Sharma, Neeraj R., Michael J. Davis.
Department of Medical Physiology, Texas A&M University Health
Sciences Center, College Station, TX 77843
APStracts 2:0301H, 1995.
Application of substance P (SP), a potent endothelium-dependent
vasodilator, to porcine coronary artery endothelial cells (PCAECs)
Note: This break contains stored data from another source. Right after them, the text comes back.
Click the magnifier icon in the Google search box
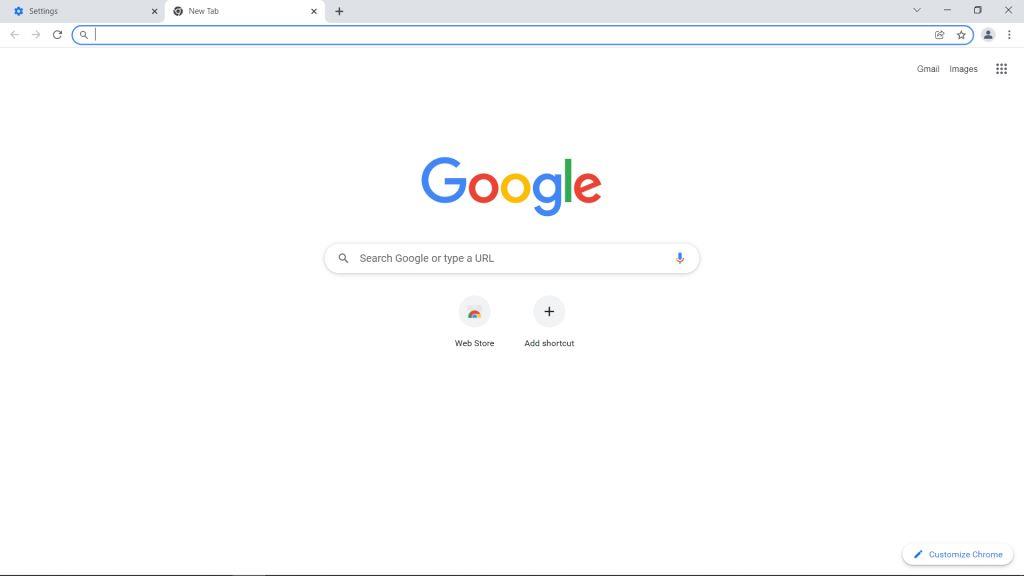The height and width of the screenshot is (576, 1024). coord(343,258)
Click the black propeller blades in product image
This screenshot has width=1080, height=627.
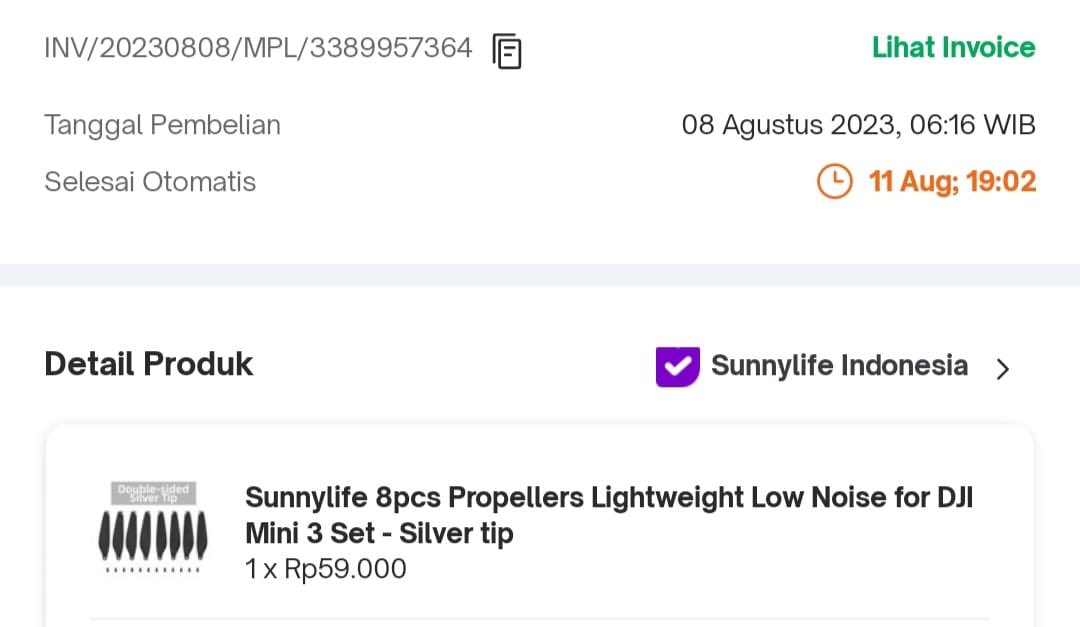(153, 535)
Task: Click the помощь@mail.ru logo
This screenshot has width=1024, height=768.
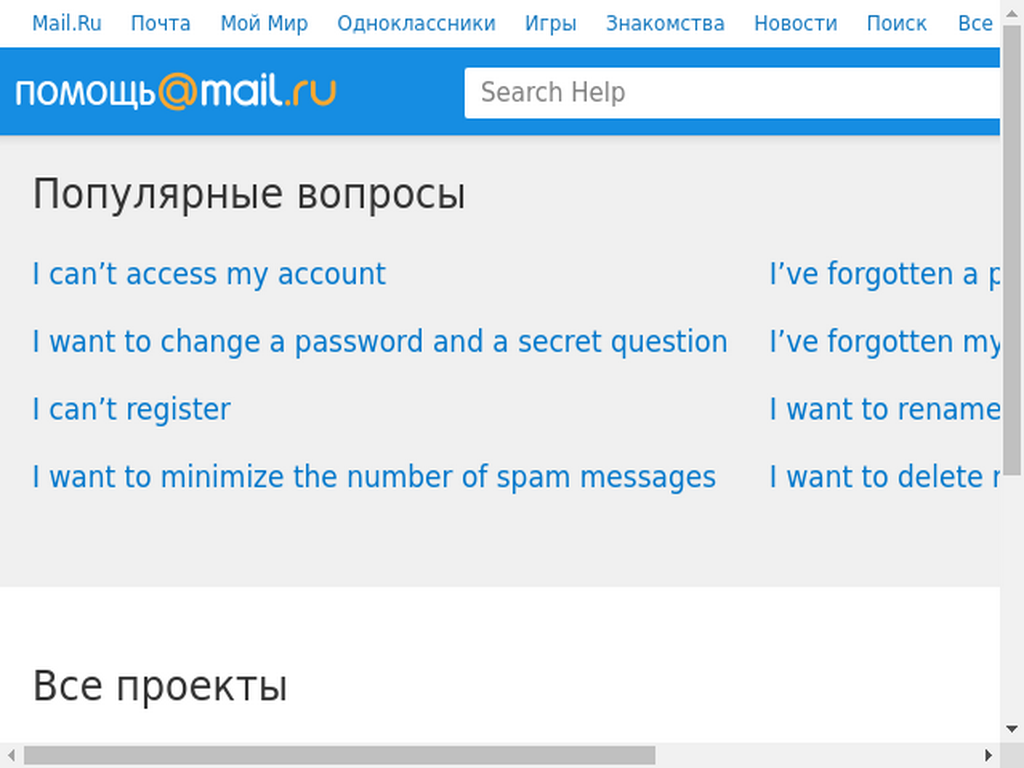Action: click(176, 91)
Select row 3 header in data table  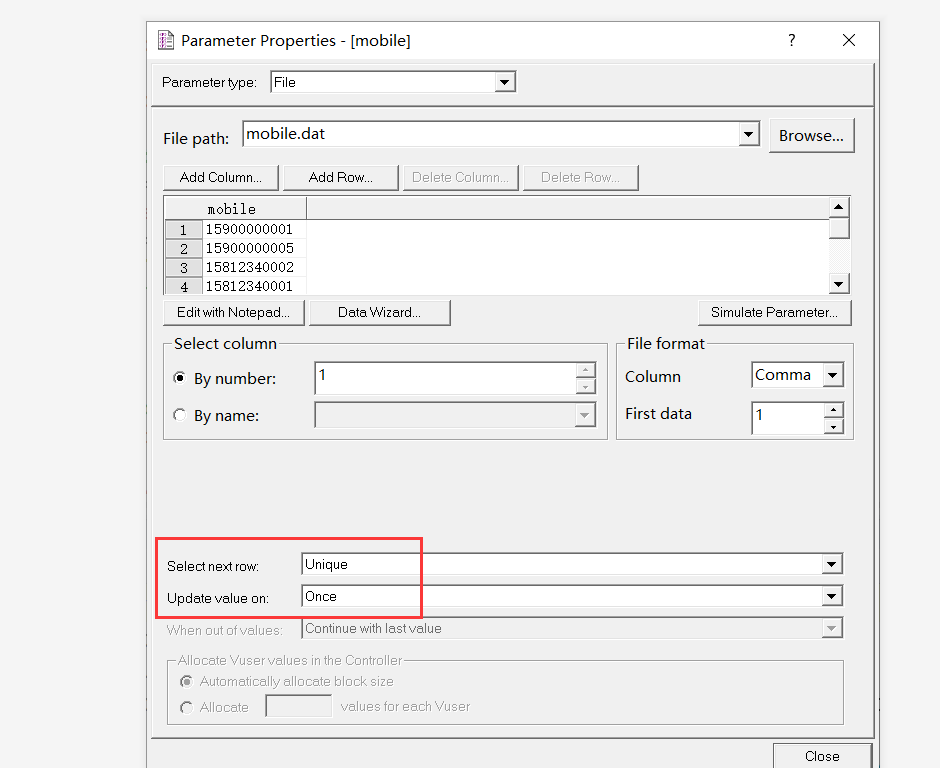[184, 268]
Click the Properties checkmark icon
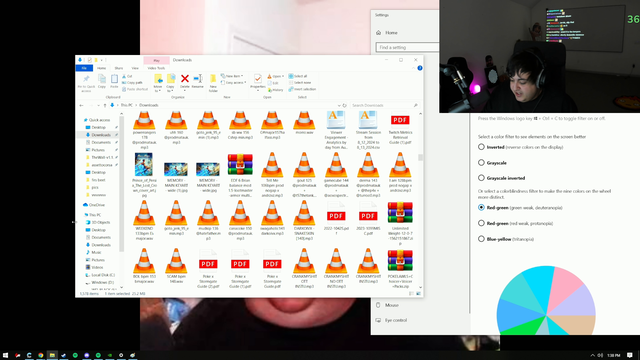 (258, 78)
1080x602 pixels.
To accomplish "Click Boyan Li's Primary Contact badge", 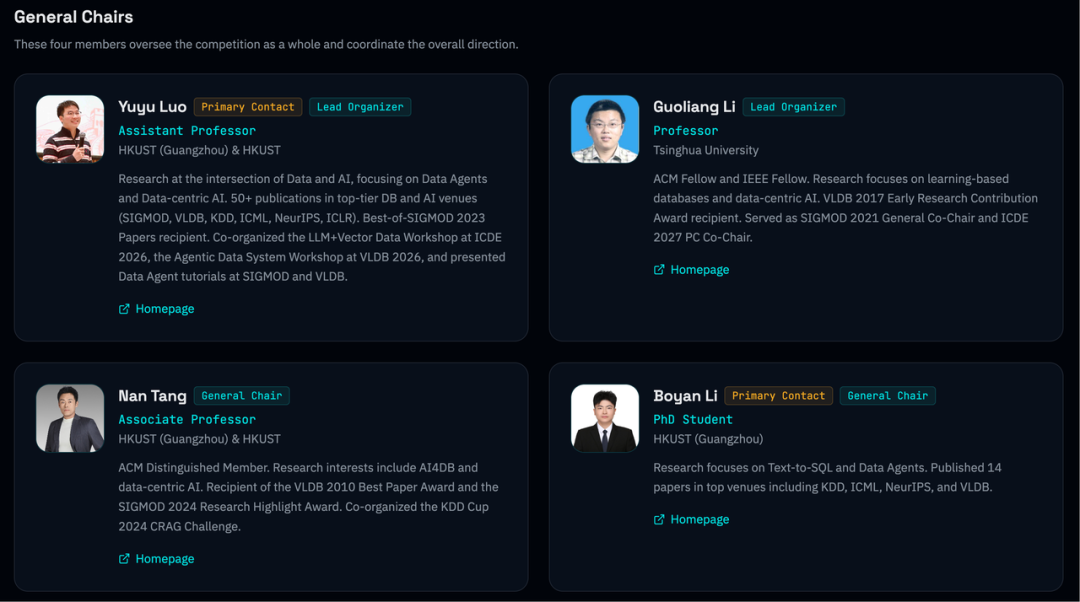I will point(778,396).
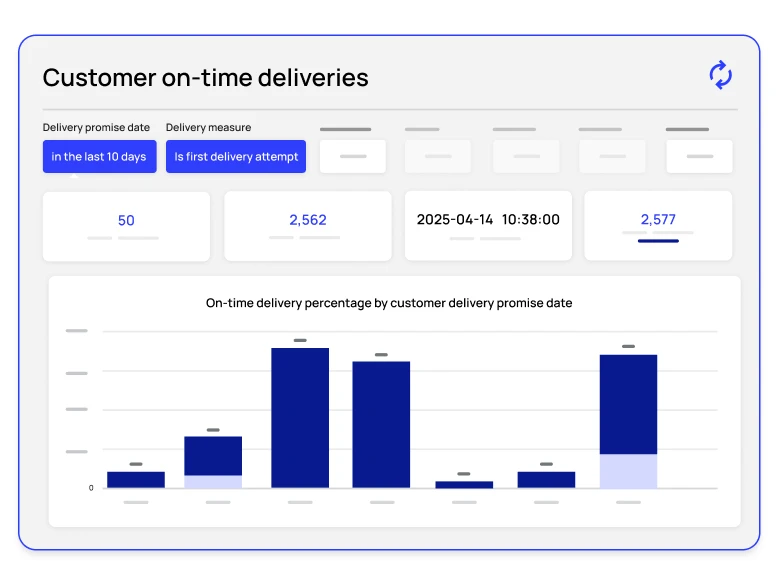
Task: Click the "Delivery measure" label
Action: [208, 128]
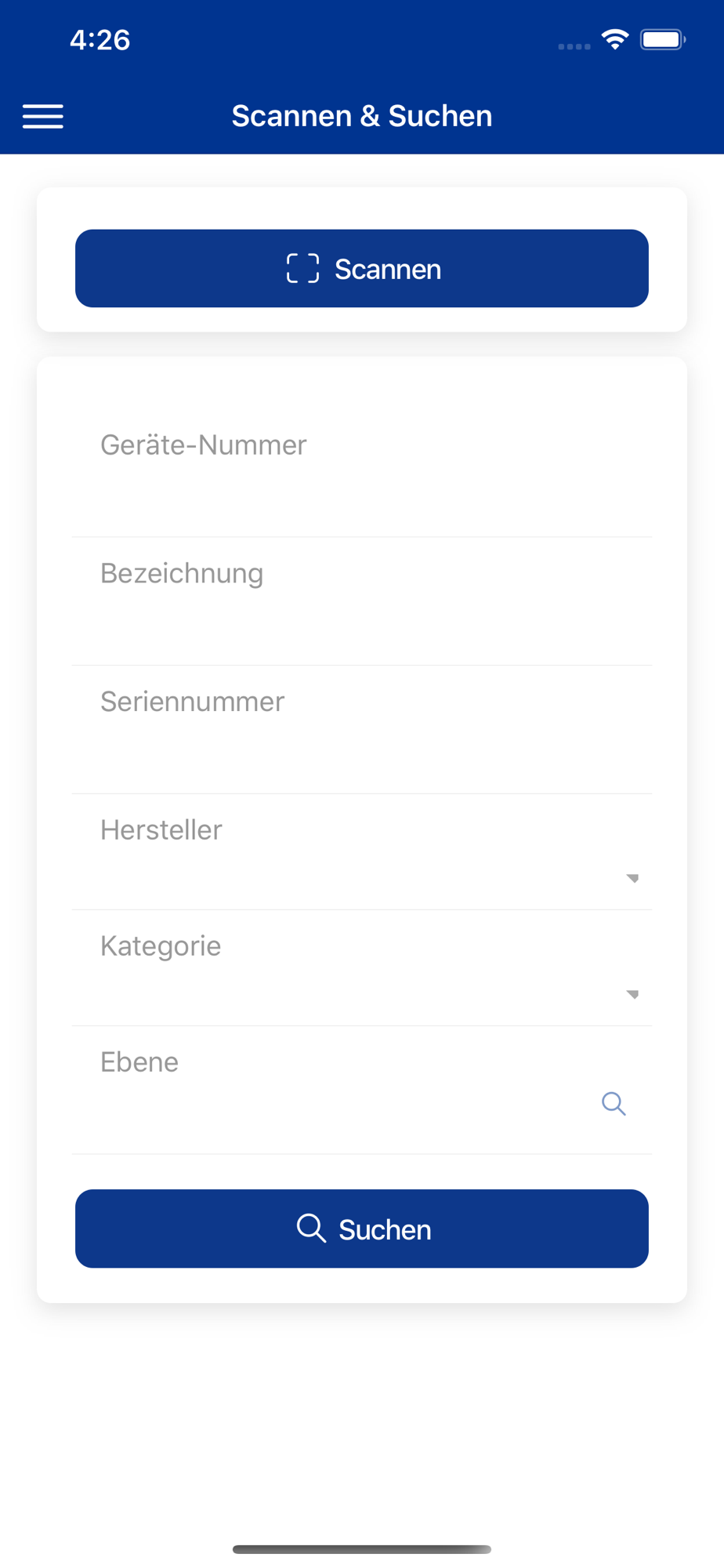Tap the Wi-Fi status icon
Screen dimensions: 724x1568
[615, 39]
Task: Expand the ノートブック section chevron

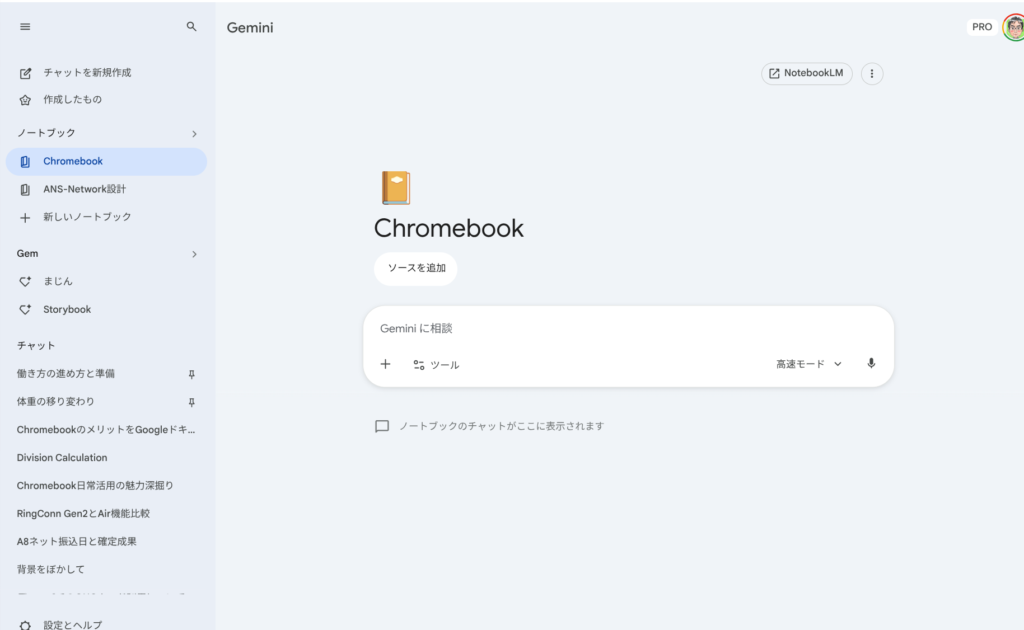Action: pyautogui.click(x=194, y=133)
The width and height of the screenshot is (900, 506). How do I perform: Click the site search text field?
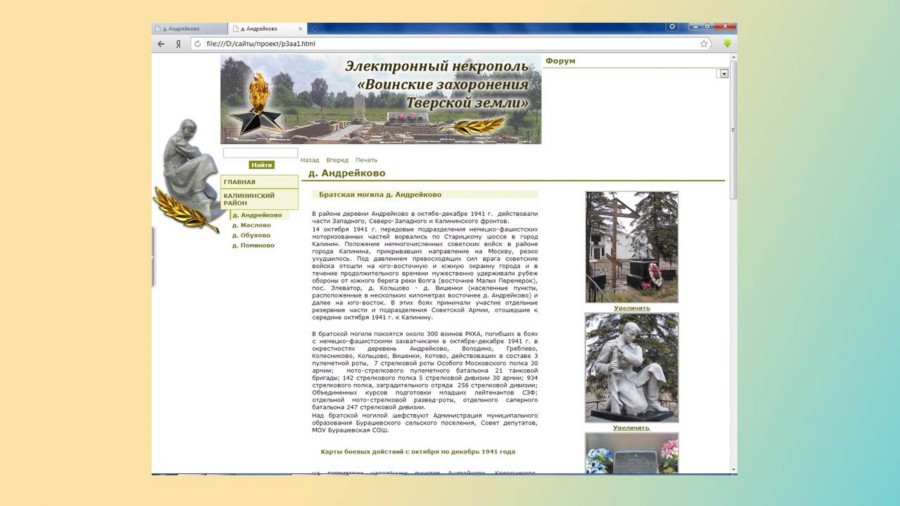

results in release of Ca2+ from intracellular stores followed by
extracellular Ca2+ influx. We tested the hypothesis that
intracellular store depletion results in tyrosine phosphorylation
which promotes Ca2+ influx. PCAECs labeled with antiphosphotyrosine
antibody conjugated to fluorescene isothiocyanate showed a 3.3 - 3.4
fold increase in fluorescence in response to SP or 2, 5-Di-tert
-butylhydroquinone (BHQ), an agent that depletes intracellular stores
by inhibiting the endoplasmic reticulum Ca2+-ATPase. In both cases,
the tyrosine kinase inhibitor, genistein, reduced the fluorescence
intensity to near-basal levels. Pretreatment of PCAECs with the
tyrosine kinase inhibitors, genistein or tyrphostin, induced a
significant reduction in the plateau phase of SP-induced Ca2+
elevation with no effect on the release of Ca2+ from stores. Neither
daidzein, a structurally similar but inactive analog of genistein,
nor H7, a serine-threonine kinase inhibitor, affected SP-induced Ca2+
influx. Voltage-clamp recordings using the perforated patch technique
with simultaneous Ca2+ measurements showed that intracellular Ca2+
elevation and inward current activated by SP and BHQ were reduced by
60 - 70 % in response to genistein. These data indicate that the link
between store depletion and Ca2+ influx in endothelial cells requires
tyrosine phosphorylation.
Received 1 May 1995; accepted in final form 10 July 1995.
APS Manuscript Number H416-5.
Article publication pending Am. J. Physiol. (Heart Circ. Physiology).
ISSN 1080-4757 Copyright 1995 The American Physiological Society.
Published in APStracts on 30 July 1995.